Gut, dann kann was Neues entstehen...

Wenn nicht...

Wayne juckts denn wirklich, wenn sich die organisierten Angelfischer auch da noch über den Tisch ziehen lassen???


----------



## Brotfisch (7. März 2014)

*AW: VDSF: Wo das Geld so hinfliesst.....*



mathei schrieb:


> genau. könnte aber probleme geben.
> naturschutzverband ist doch auch für wiesen da.
> sprich das blei könnte eine fliege treffen.

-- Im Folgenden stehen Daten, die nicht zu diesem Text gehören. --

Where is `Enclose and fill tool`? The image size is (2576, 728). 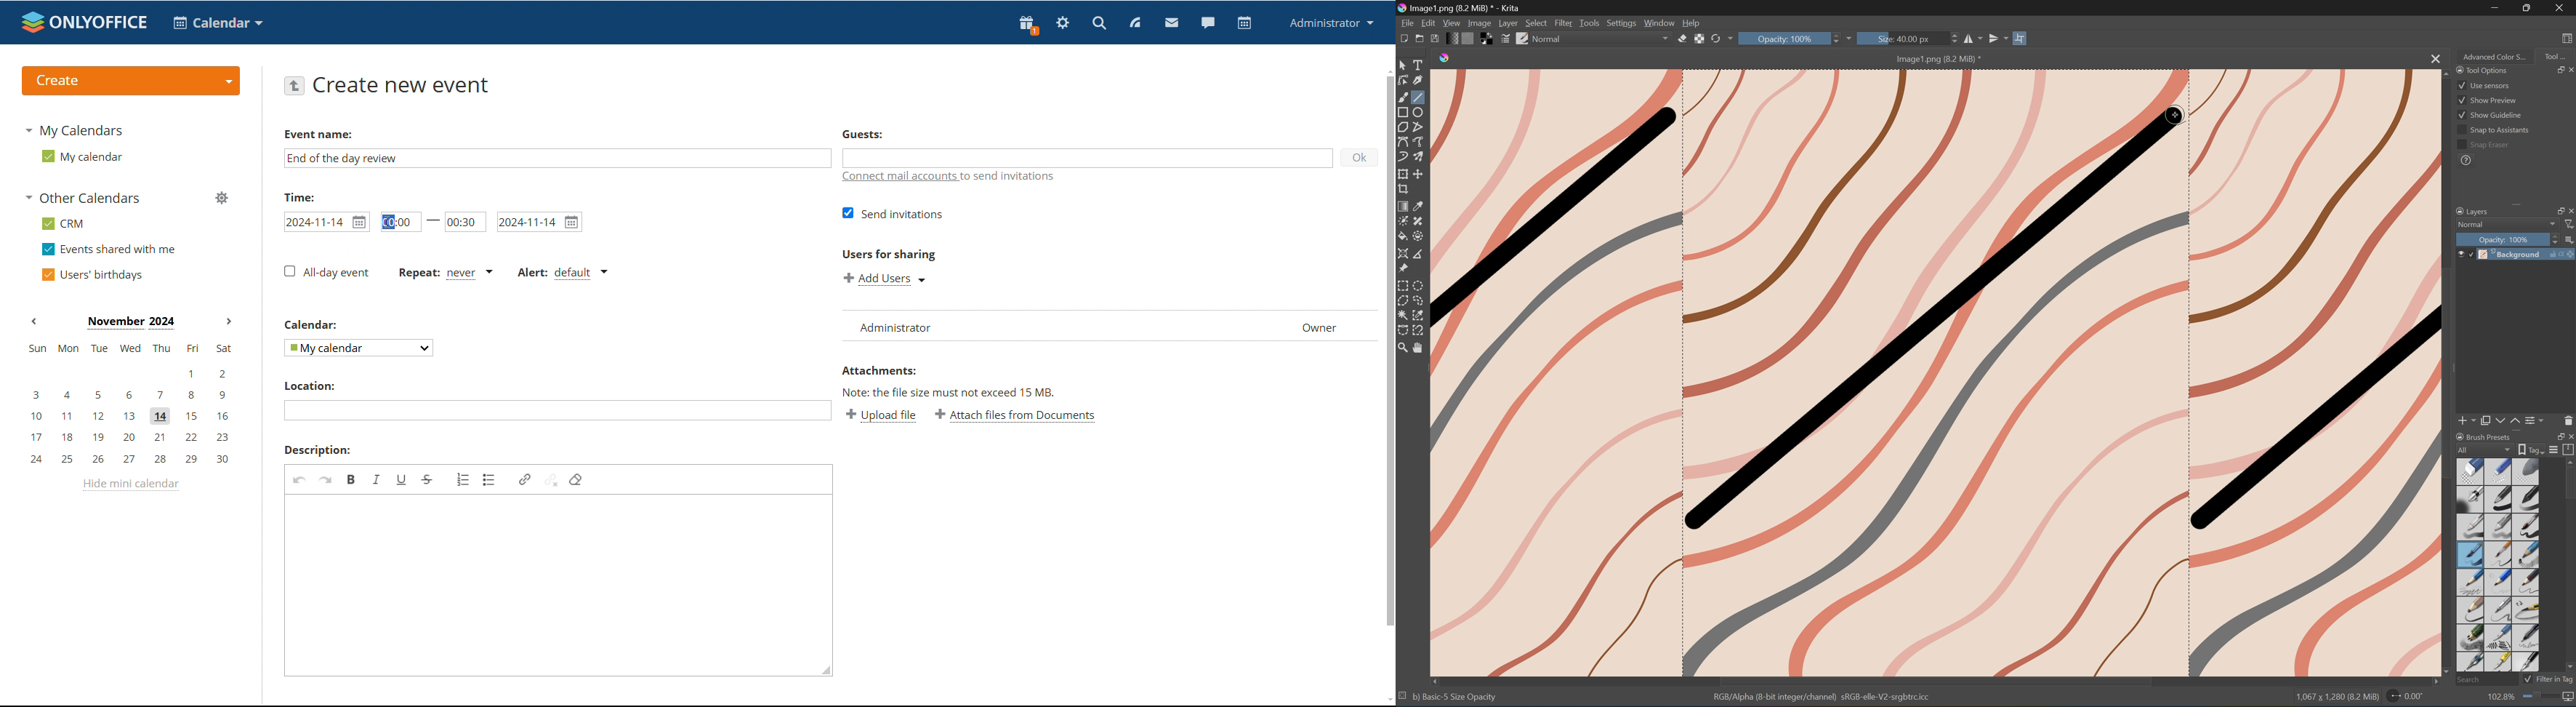 Enclose and fill tool is located at coordinates (1417, 236).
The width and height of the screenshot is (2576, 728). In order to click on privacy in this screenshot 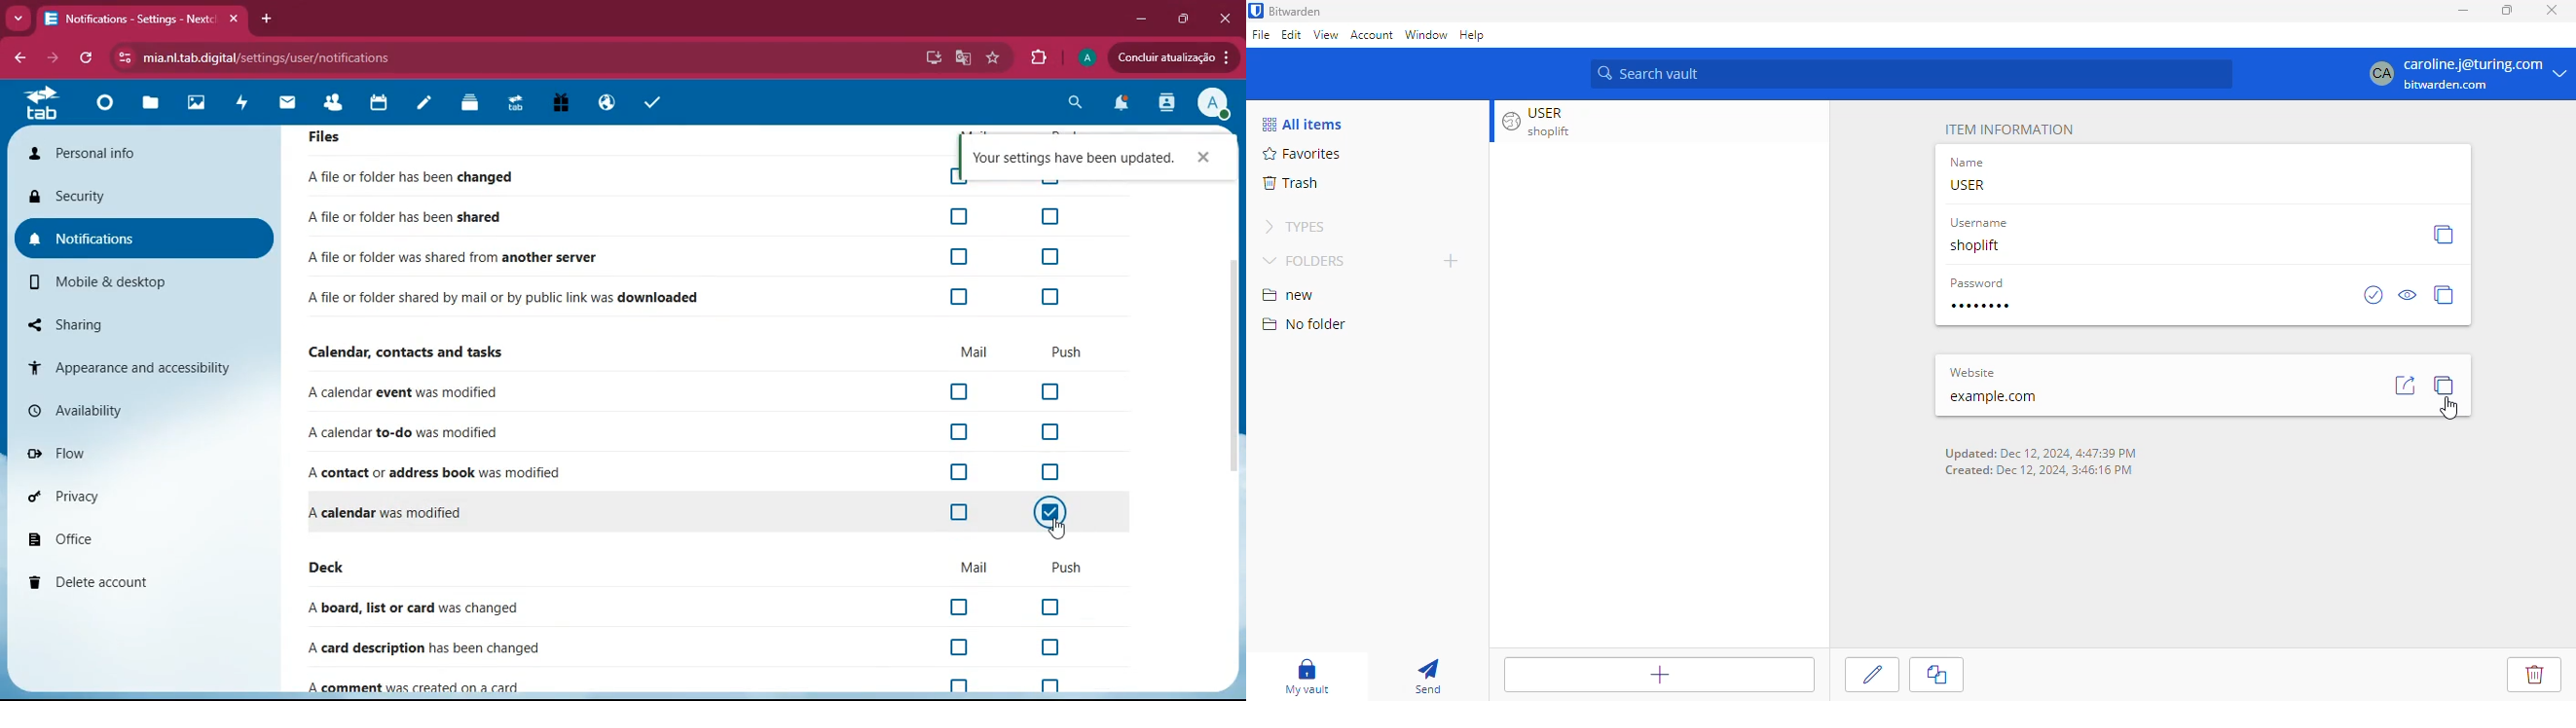, I will do `click(124, 498)`.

Darf ich mal anfragen, ob sich hinter Deinem Beitrag auch eine Information oder eine Meinung verbirgt, die man leider nicht erkennen kann. Oder ob hier hier einfach nur mal eben abgepupst werden sollte? Falls letzteres: braucht meiner Meinung nach kein Mensch.


----------



## Thomas9904 (7. März 2014)

*AW: VDSF: Wo das Geld so hinfliesst.....*

Nochmal:


Thomas9904 schrieb:


> Es bleibt ganz einfach:
> Es wäre für Angler wie für Caster der sauberste, einfachste und beste Weg schlicht die Gründung eines bundesweiten, selbst finanzierten Castingverbandes - und wenn die das dann trotzdem/immer noch wollten, könnten die damit ja auch in den DAFV eintreten...
> 
> Alles andere ist weitermauscheln auf Kosten der der organisierten Angelfischer (ok., die wollen das so, wählen die Leute und finanzieren die: Nicht besser verdient)...
> ...


----------



## BERND2000 (8. März 2014)

*AW: VDSF: Wo das Geld so hinfliesst.....*



Thomas9904 schrieb:


> Es bleibt ganz einfach:
> Es wäre für Angler wie für Caster der sauberste, einfachste und beste Weg schlicht die Gründung eines bundesweiten, selbst finanzierten Castingverbandes .....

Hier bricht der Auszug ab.